Top of DATA FOR THIS EXERCISE

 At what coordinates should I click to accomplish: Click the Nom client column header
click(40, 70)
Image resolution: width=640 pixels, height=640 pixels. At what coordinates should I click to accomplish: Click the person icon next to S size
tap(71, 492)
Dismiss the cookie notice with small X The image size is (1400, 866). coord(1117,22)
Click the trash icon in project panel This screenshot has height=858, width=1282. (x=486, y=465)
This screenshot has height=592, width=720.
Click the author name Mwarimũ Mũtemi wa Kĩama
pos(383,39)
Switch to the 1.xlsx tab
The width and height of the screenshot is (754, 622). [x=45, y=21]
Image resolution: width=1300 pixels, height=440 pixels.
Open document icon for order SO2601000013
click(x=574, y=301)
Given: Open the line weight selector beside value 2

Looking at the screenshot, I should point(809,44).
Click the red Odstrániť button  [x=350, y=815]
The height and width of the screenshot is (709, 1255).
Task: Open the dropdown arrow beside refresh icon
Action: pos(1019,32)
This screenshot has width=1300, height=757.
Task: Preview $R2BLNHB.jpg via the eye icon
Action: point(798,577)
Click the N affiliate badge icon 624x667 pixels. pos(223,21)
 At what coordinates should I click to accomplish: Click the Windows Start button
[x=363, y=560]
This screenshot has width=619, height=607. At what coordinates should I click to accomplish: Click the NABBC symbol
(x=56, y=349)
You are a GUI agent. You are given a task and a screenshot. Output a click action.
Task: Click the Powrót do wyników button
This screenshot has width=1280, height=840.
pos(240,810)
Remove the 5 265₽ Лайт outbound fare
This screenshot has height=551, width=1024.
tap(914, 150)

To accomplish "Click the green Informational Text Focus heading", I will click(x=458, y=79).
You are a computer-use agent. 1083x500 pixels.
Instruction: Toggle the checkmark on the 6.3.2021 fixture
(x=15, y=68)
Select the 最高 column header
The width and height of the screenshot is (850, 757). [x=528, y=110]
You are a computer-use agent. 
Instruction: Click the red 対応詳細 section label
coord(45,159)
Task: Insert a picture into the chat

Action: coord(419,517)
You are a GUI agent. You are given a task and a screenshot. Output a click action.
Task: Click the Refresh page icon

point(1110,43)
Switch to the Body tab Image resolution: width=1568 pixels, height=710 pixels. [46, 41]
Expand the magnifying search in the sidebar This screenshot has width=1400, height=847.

Bottom of DATA FOR THIS EXERCISE

WORK REQUIRED
Counting only lines that contain the string "agent", say how many appear in the listing above, with the number as the entire reply.

TASK RESULT
4